Class Activation Maps – Johannes S. Fischer

A method to visualize internal representations of a convolutional neural network and perform object localization without bounding box annotations.

For a university project we investigated the question of where a deep convolutional neural network (CNN) looks, when classifying emotions. For this purpose, we evaluated three visualization methods for CNNs, one of which, the simplest, I would like to share in this post.

The method is called Class Activation Mapping and was introduced in the paper Learning Deep Features for Discriminative Localization by Zhou et al. (2016) [5]. Besides proposing a method to visualize the discriminative regions of a classification-trained convolutional neural network (CNN), the authors also use this method to localize objects without providing the model with any bounding box annotations. The model just learns the classification task with class labels and is then able to localize the object of a specific class in an image. The result can look like this:

The original image, the class activation map, and the bounding box.

In this post I will first introduce the approach and then present a simple implementation of it in Tensorflow.

Introduction

When training a CNN several filters are learned for convolution operations and each filter application results in a feature map. Filters close to the input layer of a CNN are often detecting low-level features, such as edges or lines. The deeper you go, the more are those low-level features combined into higher level features.

Taking a network where the last convolutional layer is right before the classification layer (softmax), the feature maps can even correspond to objects that are classified with the CNN [5]. For example, let’s take any neural network that is able to classify a person, as well as a dog. The figure below displays such a network with corresponding activations of the feature maps of the last convolutional layer.

Each feature map of the last convolutional layer focuses on detecting one concept. Feature map 1 in the network above might detect human faces, whereas feature map 2 is responsible for detecting the fur of a dog and feature map k is responsible for detecting the ears of a dog. The combination of several concepts then forms an object.

The authors of [5] even increased the interpretability of the feature maps, as the number of feature maps of the last convolutional layer in their network was equal to the number of classes. Hence, each feature map could be interpreted as confidence map for a specific class. The strongest activation of a class specific feature map was then roughly at the same region as the object was in the original image.

With the normal approach of flattening the feature maps in order to feed them into fully-connected (FC) layers, this direct correspondence between the feature maps and the output gets lost, as the FC layers act like a black box between them [5].

Standard approach, where the feature maps are flattened in order to fed them into a dense layer.

Some recent CNNs, such as the Network in Network [1] or members of the GoogLeNet [3, 4] family, therefore try to avoid the use of FC layers. Instead of flattening the input, [1] proposed to use global average pooling, which maintains the correspondence and keeps the localization ability of the network.

Global average pooling just takes the spatial average over of each of the $k$ feature maps and creates a vector with $k$ scalar values, each representing the mean activation of a feature map.

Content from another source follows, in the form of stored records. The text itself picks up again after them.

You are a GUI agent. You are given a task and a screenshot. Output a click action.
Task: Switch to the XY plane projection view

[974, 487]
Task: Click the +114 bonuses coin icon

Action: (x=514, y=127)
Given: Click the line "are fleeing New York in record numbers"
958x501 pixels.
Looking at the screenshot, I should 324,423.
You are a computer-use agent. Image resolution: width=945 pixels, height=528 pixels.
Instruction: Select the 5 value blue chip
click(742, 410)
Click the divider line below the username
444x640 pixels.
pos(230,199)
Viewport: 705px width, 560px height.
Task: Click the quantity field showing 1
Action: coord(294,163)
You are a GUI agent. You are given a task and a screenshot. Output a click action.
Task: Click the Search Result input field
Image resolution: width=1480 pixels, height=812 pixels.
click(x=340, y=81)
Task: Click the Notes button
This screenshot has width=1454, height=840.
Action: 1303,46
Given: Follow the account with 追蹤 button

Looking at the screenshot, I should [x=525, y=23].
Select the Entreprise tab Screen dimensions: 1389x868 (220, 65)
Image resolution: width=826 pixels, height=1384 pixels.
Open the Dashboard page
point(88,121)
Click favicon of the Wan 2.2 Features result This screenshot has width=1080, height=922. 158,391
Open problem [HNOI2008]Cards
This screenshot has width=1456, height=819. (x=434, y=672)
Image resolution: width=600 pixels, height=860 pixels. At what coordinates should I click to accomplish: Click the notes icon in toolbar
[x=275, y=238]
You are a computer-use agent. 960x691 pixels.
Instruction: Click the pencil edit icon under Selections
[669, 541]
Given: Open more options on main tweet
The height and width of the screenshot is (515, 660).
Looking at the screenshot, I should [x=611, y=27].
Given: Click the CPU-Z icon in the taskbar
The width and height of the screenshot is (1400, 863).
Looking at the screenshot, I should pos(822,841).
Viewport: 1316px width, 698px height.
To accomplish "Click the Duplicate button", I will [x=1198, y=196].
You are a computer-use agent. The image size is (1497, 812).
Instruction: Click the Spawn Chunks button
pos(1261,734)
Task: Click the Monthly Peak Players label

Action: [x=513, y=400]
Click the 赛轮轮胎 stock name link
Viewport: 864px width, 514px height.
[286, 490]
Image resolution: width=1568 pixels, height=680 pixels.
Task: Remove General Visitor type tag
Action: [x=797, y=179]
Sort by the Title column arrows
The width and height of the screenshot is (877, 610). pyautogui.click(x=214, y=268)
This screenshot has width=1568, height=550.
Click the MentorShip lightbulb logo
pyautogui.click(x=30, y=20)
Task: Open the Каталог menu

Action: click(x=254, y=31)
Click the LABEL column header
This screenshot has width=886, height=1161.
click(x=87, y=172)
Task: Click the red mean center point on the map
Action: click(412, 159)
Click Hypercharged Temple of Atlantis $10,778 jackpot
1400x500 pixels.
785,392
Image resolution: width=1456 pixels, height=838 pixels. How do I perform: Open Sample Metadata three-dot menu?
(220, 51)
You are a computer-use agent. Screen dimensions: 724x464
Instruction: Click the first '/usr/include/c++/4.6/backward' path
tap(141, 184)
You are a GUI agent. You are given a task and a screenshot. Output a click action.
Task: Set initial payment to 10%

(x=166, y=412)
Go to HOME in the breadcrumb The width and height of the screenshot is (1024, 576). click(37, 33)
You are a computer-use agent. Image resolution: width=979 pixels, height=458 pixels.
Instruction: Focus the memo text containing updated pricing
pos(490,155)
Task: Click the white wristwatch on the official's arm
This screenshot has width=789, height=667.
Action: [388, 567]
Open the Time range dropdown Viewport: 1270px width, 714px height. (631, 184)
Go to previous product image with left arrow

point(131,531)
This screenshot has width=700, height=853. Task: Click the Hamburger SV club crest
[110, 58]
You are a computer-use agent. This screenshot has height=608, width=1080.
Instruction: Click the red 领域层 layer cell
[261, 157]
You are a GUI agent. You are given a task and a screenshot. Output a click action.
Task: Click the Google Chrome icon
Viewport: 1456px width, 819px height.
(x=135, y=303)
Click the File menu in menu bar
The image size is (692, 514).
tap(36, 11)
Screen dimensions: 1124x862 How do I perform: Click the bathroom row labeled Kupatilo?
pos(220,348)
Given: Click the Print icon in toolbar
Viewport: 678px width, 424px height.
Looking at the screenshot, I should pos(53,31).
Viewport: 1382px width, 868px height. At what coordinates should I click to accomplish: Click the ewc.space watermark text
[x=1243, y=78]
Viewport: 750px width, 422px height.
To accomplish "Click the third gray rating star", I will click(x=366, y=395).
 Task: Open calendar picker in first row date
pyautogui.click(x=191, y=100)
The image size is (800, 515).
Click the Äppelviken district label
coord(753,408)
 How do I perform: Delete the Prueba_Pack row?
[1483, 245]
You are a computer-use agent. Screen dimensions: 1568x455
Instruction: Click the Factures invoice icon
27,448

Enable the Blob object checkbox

The resulting vector can then be fed into a classification (softmax) layer, so that the activation of a specific class output $S_c$ is just a linear combination of average feature map activations multiplied by the weights corresponding to class $c$ .

For an illustrative example, let’s assume that we are interested in finding a dog in an image. The activation for the classification layer with respect to the class dog is

$S_{dog} = w_1^{dog} \cdot F^1 + w_2^{dog} \cdot F^2 + ... + w_k^{dog} \cdot F^k$

where $w_i^c$ are the weights for the global average of feature map $i$ with respect to the class $c$ , and $F^i$ are the feature maps of the last conv layer.

When feeding an image of a dog in the network, the convolutions in the last convolutional layer detect some concepts belonging to the class dog, for example, the ears and the body. The feature maps that are responsible for detecting those concepts will have a high activation, and hence, also the spatial averages $F^i$ of those feature maps will be high.

The weights $w_i^c$ indicate the importance of feature map $F^i$ for class $c$ . For the dog example this means, that weights combining the concepts (feature maps) belonging to the class dog, might have a higher value than weights that are associated with feature maps that do detect other concepts, that are not important for the class dog.

Class Activation Mapping

Zhou et al. (2016) [5] use this property of networks with global average pooling to identify the most discriminative regions of an image by combining a linear weighted sum of the feature maps. So instead of multiplying the weights with the global averages of the feature maps, the authors propose to directly multiply the feature maps with the weights corresponding to the class.

Linear combination of the weights and feature maps to obtain the class activation map.

The result of the linear combination of weights and feature maps is called Class Activation Map (CAM) and perfectly highlights the regions of an image that are important for discrimination. Loosely speaking, you can say that it indicates where the network is looking when predicting a certain class. Mathematically this is defined as

$M_c(x,y) = \sum_k w_k^c \cdot f_k(x,y)$

with $M_c(x,y)$ being the activation of pixel $(x, y)$ of class $c$ , which is the linear combination of the weights $w_k^c$ for each feature map multiplied by the pixel $(x, y)$ in each feature map. Hence, the CAM is just a weighted linear sum of the presence of specific visual patterns at different spatial locations.

To further understand the concept, we will implement the method in simple python code.

Implementation

Let’s first import the required packages.

import numpy as np
import tensorflow as tf
import cv2
import matplotlib.pyplot as plt

# pretrained inception model
import tensorflow.keras.applications.inception_v3 as inception_v3

As the use of Class Activation Maps proposed by this paper is restricted to networks with global average pooling layers directly before the softmax classification layer, I will use the InceptionV3 network [4] which is a revised version of the GoogLeNet network.

# load model
model = inception_v3.InceptionV3(weights='imagenet')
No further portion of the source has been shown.